Monday, Jan. 12, 1970
The Army Has It All
Indonesia, whose 115 million inhabitants make it the world's sixth most populous nation, is a land of immense resources and seemingly limitless potential. Throughout the 3,000 islands of the sprawling archipelago, however, all too few people seem to be exploiting this potential. An exception is the leadership of the 350,000-man armed forces.
Since 1965, when at least 300,000 Communists were massacred in the wake of an abortive coup and President Sukarno was effectively removed from power, the military has not had a serious political rival. The parties are fragmented, and Parliament is under the army's thumb. In economic enterprise even more than in politics, the army is making its mark--and quite a few fortunes. Generals, colonels and majors serve as governors, industrialists and hotel managers. Occasionally they even serve as soldiers.
Love and Oil. The single most spectacular success story is that of Lieut. General Ibnu Sutowo. He heads Pertamina, the government-owned oil monopoly, which is currently harvesting a fortune in fees from foreign firms for exploration of what may prove to be a huge reservoir of undersea oil off Indonesia's coastline.
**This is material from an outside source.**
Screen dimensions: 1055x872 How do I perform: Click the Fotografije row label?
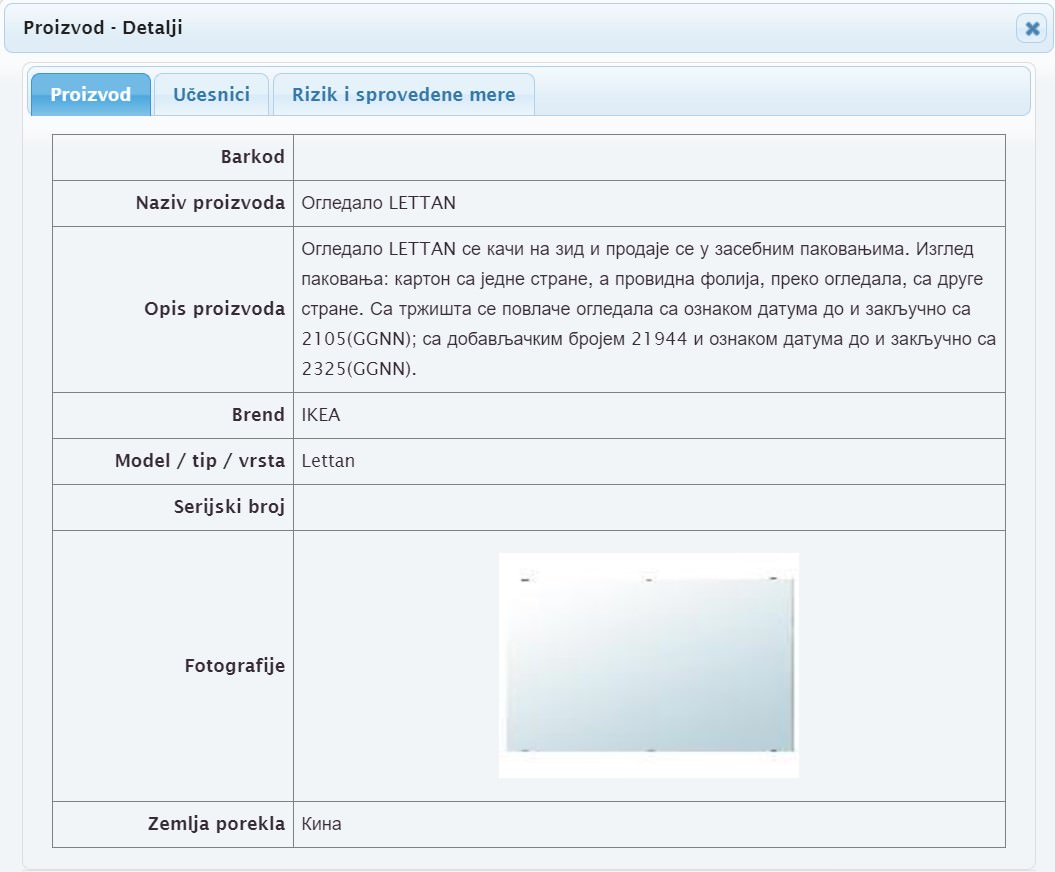click(x=234, y=665)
Pertamina goes its own way, and a very quiet way it is. It does not disclose figures on its operations but hands out lavish financial aid for army-encouraged projects. It also does very well by its own. On a salary of less than $100 a month, Sutowo recently threw a $60,000 wedding for his daughter, prompting one Djakarta newspaper to editorialize: "Crude oil smooths the way for love."
In addition to freewheeling Pertamina, the army is involved in virtually every part of Indonesia's economy--usually less out of greed than sheer need. Under President Suharto's austerity budget, armed forces units are required to provide between 25% and 40% of their own support. To raise funds, the army recently announced plans to commercialize engineering and transport--in effect, hiring itself out as an Indonesian version of Hertz Rent A Car. Some other examples of military business enterprise:
> Djakarta's latest luxury hotel, the Kartika Plaza, is owned by an army cooperative. As far as the army is concerned, this is legitimate, although civilians are troubled by the practice.
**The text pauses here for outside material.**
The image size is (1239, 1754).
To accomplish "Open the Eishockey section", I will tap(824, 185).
> Gambling casinos have been established in Djakarta by the district's military governor, who has found that slot machines and blackjack are sure and legal ways of financing the city and feeding the troops.
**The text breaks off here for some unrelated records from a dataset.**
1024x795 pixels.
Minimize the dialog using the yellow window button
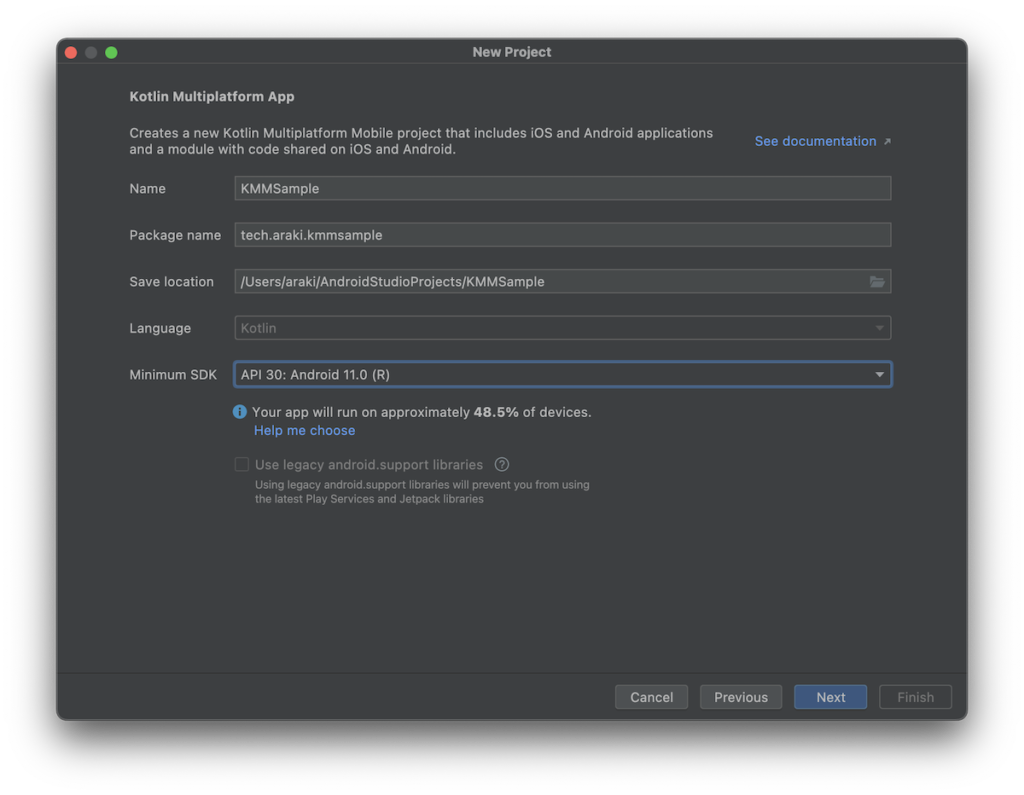91,52
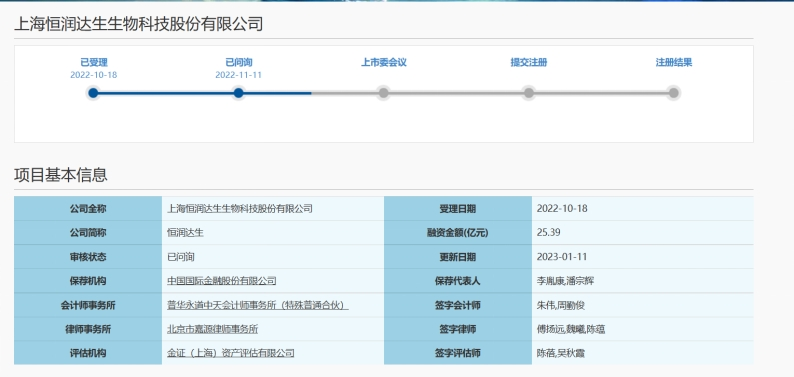
Task: Select the 已问询 stage label
Action: (239, 63)
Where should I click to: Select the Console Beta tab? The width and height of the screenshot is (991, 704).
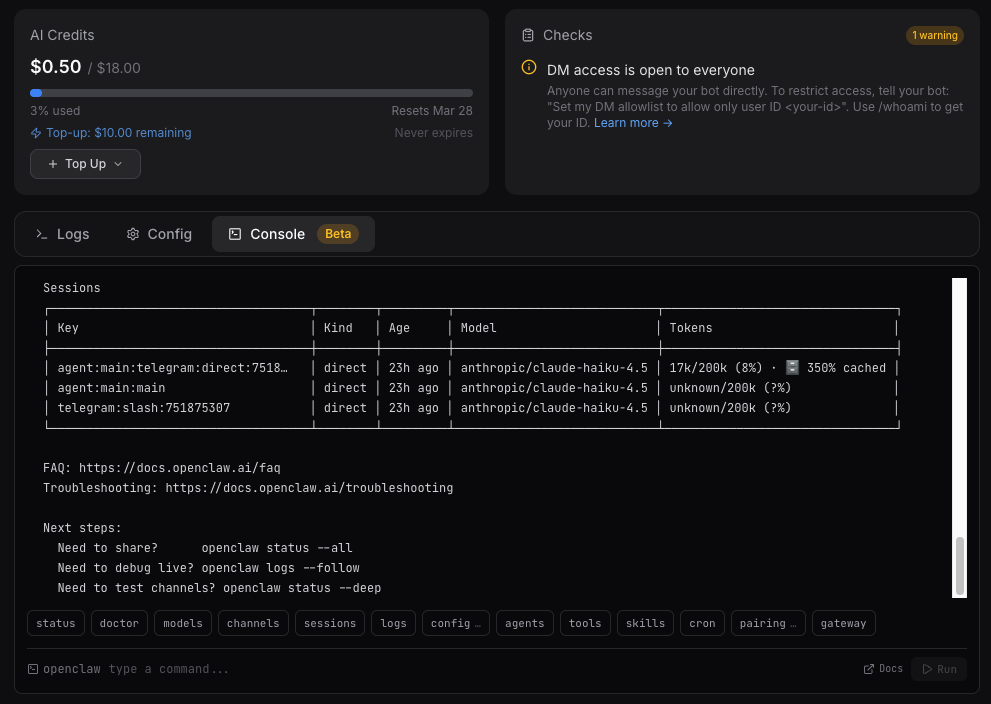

> An army unit near Djakarta conserves its monthly ration of gasoline and sells the surplus on the free market. Clearly, this is illegal.
> In northern Sumatra, military authorities illegally sell export licenses to Chinese merchants--and the licenses are not cheap.
Long-Run Dangers. Suharto, a military man himself, has repeatedly ordered an end to many of these practices. "All illegal collections, regardless of purpose, should be stopped," he said late in 1969. "Such collections may look profitable in the short term, but in the long term they undermine our national economy." Beyond demoralizing Indonesians who had hoped for a new order, the military's highhanded role has discouraged foreign investors.
Although more than 100 foreign firms have signed investment contracts since the beginning of 1967--including such U.S. firms as Alcoa, Freeport Sulphur, Goodyear Rubber and ITT--others have been frightened off.
Suharto has made some notable economic progress. Since 1967, he has succeeded in reducing the inflation rate from an appalling 650% a year to roughly 7%, a performance described as "highly remarkable" by Indonesia's major creditors when they met in Amsterdam last month to approve a $600 million loan. The price of rice, a basic indicator, has remained relatively steady, but corruption remains a serious obstacle. "Nothing has really changed," says an American with long experience in the country, "except that the army has it all now."
One reason is that the army has a virtual monopoly on the country's managerial and technological skills. Suharto is trying to encourage more civilian participation, but he is unlikely to get very far by 1971, when general elections are scheduled. As an Indonesian intellectual puts it: "General elections will mean the election of the generals."